This study assesses the role played by basic formal education on the impact of information technology on inclusive human development in sub‐Saharan African countries during the period 2000–2012. The study aims to answer one critical question: What is the relevance of basic formal education in the effect of mobile phone penetration on inclusive human development in sub‐Saharan Africa when initial levels of inclusive human development are taken into account? The empirical evidence is based on instrumental quantile regressions. The findings of this study show that poor primary education dampens the positive effect of mobile phone penetration on inclusive human development. This finding should be understood from the perspective that the education quality indicator represents a policy syndrome because of the way it is computed, notably, the ratio of pupils to teachers.
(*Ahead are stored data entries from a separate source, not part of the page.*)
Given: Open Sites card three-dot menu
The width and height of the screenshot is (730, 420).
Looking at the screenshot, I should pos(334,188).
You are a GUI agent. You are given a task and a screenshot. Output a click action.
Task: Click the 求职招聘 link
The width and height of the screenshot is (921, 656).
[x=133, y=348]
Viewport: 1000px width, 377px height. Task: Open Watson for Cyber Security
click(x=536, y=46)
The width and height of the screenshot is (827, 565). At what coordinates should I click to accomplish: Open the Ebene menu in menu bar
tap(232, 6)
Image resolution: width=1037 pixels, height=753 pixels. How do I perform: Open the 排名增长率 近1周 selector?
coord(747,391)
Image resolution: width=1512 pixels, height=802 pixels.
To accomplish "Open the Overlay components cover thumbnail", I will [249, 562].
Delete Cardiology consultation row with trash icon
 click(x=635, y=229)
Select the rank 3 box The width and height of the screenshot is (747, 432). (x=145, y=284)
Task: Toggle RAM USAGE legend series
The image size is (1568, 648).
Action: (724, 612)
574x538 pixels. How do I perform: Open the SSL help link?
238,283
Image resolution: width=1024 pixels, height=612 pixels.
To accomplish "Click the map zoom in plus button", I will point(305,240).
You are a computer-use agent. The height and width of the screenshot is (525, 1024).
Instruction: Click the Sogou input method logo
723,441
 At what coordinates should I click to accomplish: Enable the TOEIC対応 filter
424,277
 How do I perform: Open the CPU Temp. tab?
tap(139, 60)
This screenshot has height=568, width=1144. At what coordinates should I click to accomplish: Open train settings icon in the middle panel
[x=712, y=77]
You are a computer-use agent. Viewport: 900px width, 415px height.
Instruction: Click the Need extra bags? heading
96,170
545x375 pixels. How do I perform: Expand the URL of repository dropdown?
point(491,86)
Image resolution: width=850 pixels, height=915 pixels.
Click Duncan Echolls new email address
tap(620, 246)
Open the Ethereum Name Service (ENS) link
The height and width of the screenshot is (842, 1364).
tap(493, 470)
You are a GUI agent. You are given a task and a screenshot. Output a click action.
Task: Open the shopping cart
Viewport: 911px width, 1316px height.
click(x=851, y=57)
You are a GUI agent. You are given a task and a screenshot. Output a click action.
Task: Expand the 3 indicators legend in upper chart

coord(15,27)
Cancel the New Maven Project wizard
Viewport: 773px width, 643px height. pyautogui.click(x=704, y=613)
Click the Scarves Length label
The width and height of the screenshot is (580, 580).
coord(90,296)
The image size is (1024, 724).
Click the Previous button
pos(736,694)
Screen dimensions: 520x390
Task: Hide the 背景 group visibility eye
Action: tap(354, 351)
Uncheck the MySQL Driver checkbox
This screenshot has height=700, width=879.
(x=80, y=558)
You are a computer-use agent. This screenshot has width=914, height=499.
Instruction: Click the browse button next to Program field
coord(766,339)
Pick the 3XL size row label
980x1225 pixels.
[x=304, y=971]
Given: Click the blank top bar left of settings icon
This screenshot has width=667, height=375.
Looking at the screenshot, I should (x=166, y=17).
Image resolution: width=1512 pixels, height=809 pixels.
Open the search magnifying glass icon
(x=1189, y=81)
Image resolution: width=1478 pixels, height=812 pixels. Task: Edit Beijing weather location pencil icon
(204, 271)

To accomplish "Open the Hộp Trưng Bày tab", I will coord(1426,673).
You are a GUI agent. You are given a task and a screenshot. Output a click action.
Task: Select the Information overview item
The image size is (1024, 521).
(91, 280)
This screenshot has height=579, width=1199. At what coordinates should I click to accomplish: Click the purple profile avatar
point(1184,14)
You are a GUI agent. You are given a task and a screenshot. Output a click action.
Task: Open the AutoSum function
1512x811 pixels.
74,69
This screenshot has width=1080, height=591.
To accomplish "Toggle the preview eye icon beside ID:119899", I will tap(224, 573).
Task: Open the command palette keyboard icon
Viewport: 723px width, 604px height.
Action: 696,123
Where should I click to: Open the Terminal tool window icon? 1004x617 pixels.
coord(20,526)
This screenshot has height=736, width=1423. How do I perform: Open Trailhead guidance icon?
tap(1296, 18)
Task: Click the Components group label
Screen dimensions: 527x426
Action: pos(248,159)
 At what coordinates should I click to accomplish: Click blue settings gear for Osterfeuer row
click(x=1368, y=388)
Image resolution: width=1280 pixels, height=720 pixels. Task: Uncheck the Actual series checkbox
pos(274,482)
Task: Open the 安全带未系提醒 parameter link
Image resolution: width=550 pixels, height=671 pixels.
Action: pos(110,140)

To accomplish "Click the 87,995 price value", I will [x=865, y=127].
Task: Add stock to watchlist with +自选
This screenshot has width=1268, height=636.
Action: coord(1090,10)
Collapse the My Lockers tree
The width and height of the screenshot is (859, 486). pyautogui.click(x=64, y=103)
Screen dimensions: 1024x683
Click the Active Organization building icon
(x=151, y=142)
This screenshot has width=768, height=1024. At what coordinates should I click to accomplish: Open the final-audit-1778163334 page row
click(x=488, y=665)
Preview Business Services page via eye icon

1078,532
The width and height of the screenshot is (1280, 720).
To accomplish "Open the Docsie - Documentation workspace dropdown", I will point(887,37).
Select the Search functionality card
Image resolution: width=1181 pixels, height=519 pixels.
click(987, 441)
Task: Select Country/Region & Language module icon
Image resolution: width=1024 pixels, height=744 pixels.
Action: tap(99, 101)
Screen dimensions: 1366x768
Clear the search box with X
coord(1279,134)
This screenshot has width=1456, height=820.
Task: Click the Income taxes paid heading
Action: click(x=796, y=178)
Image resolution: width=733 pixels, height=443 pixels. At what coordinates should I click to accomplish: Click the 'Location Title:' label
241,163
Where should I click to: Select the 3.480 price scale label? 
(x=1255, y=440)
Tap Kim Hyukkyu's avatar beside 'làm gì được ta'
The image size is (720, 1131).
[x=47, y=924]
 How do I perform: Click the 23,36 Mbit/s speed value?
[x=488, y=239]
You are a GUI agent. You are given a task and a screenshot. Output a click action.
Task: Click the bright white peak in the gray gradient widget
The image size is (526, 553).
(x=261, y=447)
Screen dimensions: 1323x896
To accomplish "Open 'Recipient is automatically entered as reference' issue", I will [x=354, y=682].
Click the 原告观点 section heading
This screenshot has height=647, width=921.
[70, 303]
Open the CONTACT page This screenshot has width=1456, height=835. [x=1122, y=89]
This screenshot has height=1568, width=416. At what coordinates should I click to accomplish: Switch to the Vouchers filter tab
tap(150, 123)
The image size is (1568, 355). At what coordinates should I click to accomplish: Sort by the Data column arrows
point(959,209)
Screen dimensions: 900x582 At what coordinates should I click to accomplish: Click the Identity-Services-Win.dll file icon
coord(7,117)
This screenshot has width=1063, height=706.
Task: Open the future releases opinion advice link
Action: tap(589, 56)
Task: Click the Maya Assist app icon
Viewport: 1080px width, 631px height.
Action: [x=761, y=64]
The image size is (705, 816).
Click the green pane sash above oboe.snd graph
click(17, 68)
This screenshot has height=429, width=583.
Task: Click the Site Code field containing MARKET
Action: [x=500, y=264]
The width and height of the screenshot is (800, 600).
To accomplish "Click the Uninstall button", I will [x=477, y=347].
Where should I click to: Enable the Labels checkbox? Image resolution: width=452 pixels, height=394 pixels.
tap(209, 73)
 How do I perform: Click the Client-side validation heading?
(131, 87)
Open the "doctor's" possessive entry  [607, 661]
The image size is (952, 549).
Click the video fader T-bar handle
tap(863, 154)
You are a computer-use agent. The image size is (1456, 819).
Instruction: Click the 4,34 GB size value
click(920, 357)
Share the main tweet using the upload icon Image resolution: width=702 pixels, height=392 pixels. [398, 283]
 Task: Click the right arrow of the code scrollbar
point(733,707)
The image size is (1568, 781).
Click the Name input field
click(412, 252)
Hence, an increasing ratio indicates decreasing quality of education. It follows that decreasing quality of education dampens the positive effect of mobile phone on inclusive development. This tendency is consistent throughout the conditional distribution of inclusive sustainable human development. Policy implications are discussed.

Suggested Citation

  • Simplice A. Asongu & Nicholas M. Odhiambo, 2019. "Basic formal education quality, information technology, and inclusive human development in sub‐Saharan Africa," Sustainable Development, John Wiley & Sons, Ltd., vol. 27(3), pages 419-428, May.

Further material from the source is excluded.